→ **What to produce**: Among the entries below, find all lines that include "logo" and copy them.

[[ Exercise material, beginning ]]

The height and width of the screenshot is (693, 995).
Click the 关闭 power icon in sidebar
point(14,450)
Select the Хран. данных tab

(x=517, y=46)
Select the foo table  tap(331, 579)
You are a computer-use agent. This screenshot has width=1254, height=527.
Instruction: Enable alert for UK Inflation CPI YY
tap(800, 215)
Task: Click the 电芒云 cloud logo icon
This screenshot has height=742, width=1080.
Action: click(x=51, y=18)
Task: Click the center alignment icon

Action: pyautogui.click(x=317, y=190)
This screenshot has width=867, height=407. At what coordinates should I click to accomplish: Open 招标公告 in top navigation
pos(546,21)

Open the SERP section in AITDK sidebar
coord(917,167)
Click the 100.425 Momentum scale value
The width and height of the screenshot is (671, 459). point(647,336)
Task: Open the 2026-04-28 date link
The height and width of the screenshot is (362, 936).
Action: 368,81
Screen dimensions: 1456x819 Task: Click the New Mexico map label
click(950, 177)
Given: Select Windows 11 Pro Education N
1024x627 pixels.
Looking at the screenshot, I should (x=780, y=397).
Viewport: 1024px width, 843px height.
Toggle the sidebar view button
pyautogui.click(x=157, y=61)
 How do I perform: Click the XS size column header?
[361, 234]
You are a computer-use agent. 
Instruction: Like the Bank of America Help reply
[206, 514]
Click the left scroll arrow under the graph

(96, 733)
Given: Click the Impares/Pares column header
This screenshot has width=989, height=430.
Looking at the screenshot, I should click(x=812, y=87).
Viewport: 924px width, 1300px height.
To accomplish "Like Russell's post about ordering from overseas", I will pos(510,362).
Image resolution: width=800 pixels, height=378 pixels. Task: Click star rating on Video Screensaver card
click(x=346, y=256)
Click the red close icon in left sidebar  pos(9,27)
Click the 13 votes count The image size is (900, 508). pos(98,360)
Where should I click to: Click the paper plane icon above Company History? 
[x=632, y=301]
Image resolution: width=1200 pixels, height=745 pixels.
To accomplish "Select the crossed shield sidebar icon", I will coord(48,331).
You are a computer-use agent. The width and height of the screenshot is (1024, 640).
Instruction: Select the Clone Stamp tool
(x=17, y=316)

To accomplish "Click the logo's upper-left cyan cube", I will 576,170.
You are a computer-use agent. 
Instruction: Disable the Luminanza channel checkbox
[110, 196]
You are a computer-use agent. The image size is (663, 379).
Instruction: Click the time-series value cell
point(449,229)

[[ Exercise material, end ]]

→ **Solution**:
Task: Click the 电芒云 cloud logo icon
To accomplish "Click the logo's upper-left cyan cube", I will 576,170.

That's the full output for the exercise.